The Sun doesn’t just shine — it blows. A relentless stream of charged particles, known as the solar wind, surges outward at hundreds of kilometers per second, drenching Earth and the entire solar system in a flood of electrons, protons, and helium nuclei. But this isn’t a smooth breeze — it’s a turbulent river with fast and slow currents that spark dazzling auroras and disruptive geomagnetic storms. The fastest streams come from coronal holes — dark, cooler patches in the Sun’s outer atmosphere where magnetic fields stretch open and high-speed solar wind streams can escape from the Sun into interplanetary space. Yet how exactly these holes shape the solar wind’s behavior remains an open question. When high-speed solar wind streams collide with slower solar wind, they create massive structures called corotating interaction regions that spiral outward as the Sun rotates. Since the Sun rotates every 27 days, a single coronal hole can bombard us repeatedly — a celestial metronome of space weather.

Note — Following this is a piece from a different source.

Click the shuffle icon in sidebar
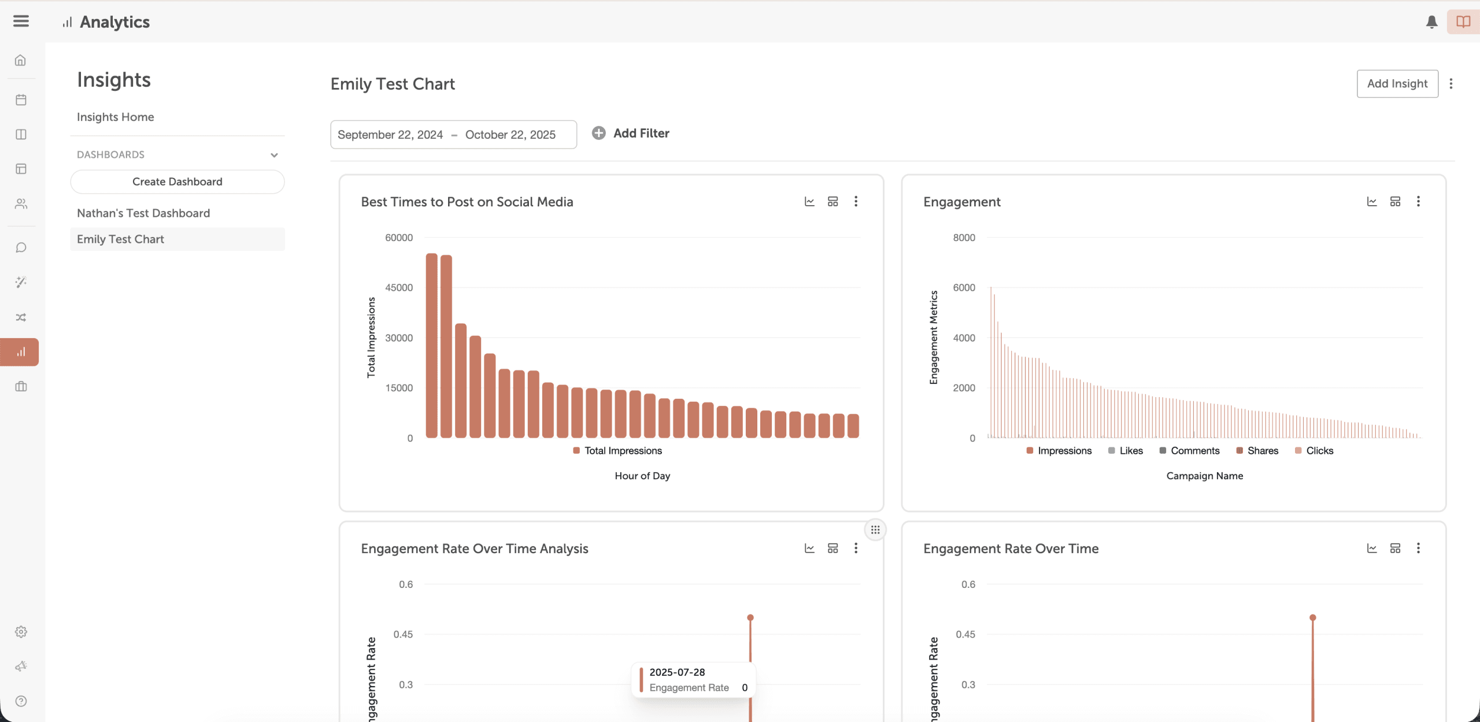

A pioneering study led by solar physicists has revealed how coronal holes propel fast solar wind streams of charged particles that race across our solar system. The research also delivers a major advance in space weather forecasting, extending prediction lead times from hours to days. Using a unique observational vantage point at the L5 Lagrange point (60° behind Earth in orbit), scientists can now better predict when these solar winds will reach Earth. The team solved a key puzzle — why solar wind measurements differ between L5 and Earth-orbiting L1 observatories. They traced the variations to three critical factors — the combined effect of smaller coronal holes, their precise locations on the Sun’s surface, and the latitudinal position of spacecraft detecting the solar wind. These findings underscore the importance of future missions to L5 and L4 Lagrange points, like ESA’s Vigil, to improve early warnings for geomagnetic storms — helping protect satellites, aviation, and power grids from disruptive space weather.

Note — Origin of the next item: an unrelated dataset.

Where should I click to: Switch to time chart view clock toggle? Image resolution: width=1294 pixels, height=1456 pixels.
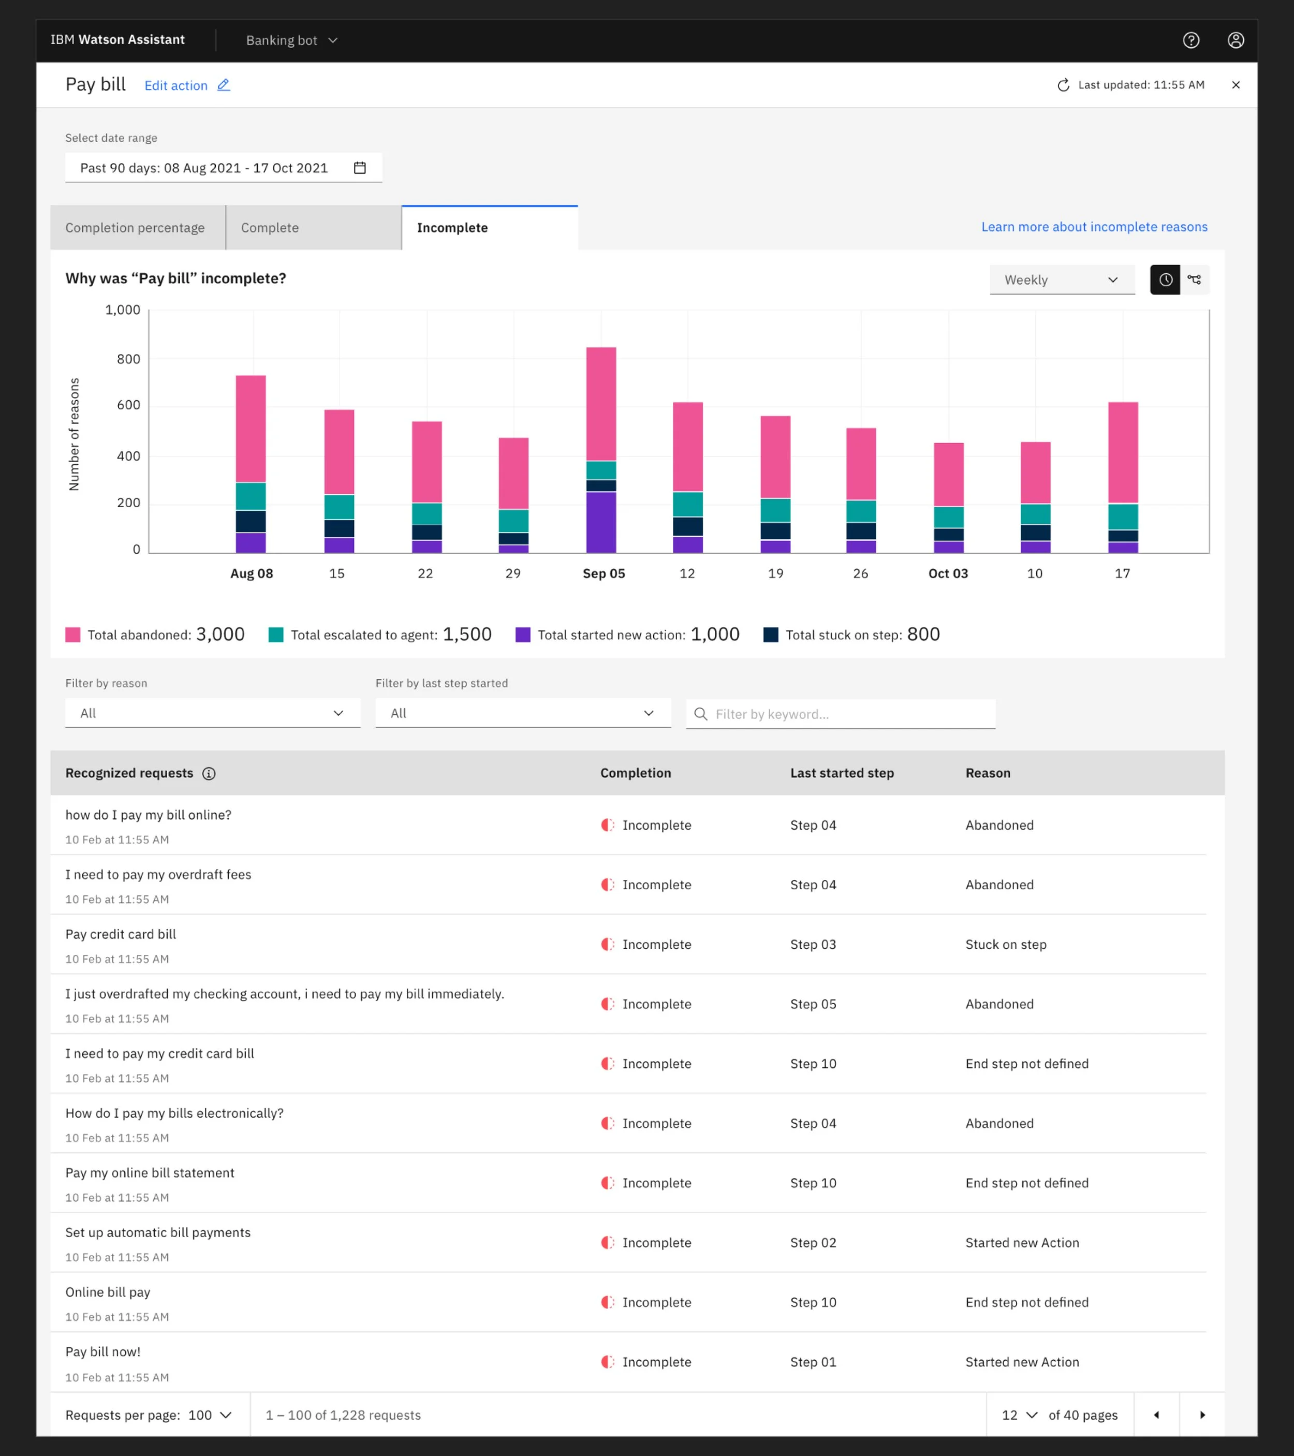[1165, 280]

“Imagine watering your garden with a hose,” explains lead author Associate Professor Tatiana Podladchikova, who heads the Engineering Center at Skoltech. “If you stand directly in front of the stream, you get hit hard. But if you’re off to the side, you only catch splashes. This ‘garden hose effect’ explains why satellites directly aligned with a solar wind stream measure higher speeds than those at an angle. Our study shows this effect is most pronounced for smaller coronal holes at higher solar latitudes, and depends strongly on the latitudinal separation between spacecraft. In contrast, larger coronal holes deliver solar wind more uniformly across the heliosphere.”

These findings will not only improve space weather forecasting and advance the fundamental understanding of the solar-terrestrial environment but also underscore the importance of continued exploration from diverse vantage points like L5 and L4 to fully unravel the Sun’s influence on the Solar System, enriching the broader field of heliophysics and space exploration.